DATA FOR PROCESSING
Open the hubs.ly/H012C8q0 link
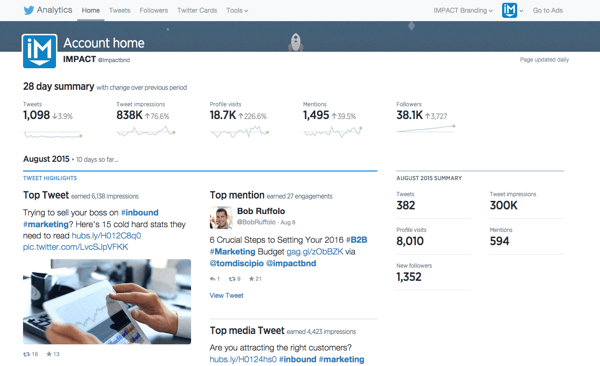This screenshot has width=600, height=366. (x=106, y=236)
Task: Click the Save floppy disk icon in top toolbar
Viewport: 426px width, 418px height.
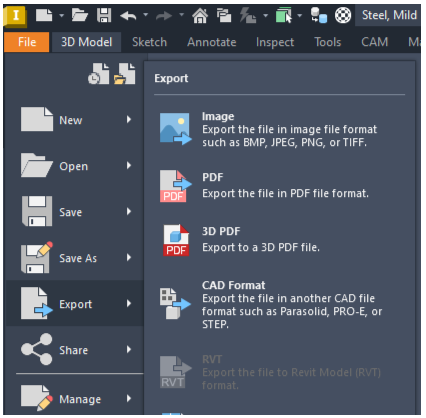Action: pos(104,15)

EXERCISE DETAILS
Everything in the entries must come back exactly, except the pictures.

ANSWER SECTION
Open the hubs.ly/H012C8q0 link
This screenshot has width=600, height=366. (x=106, y=236)
Task: Click the Save floppy disk icon in top toolbar
Viewport: 426px width, 418px height.
Action: pos(104,15)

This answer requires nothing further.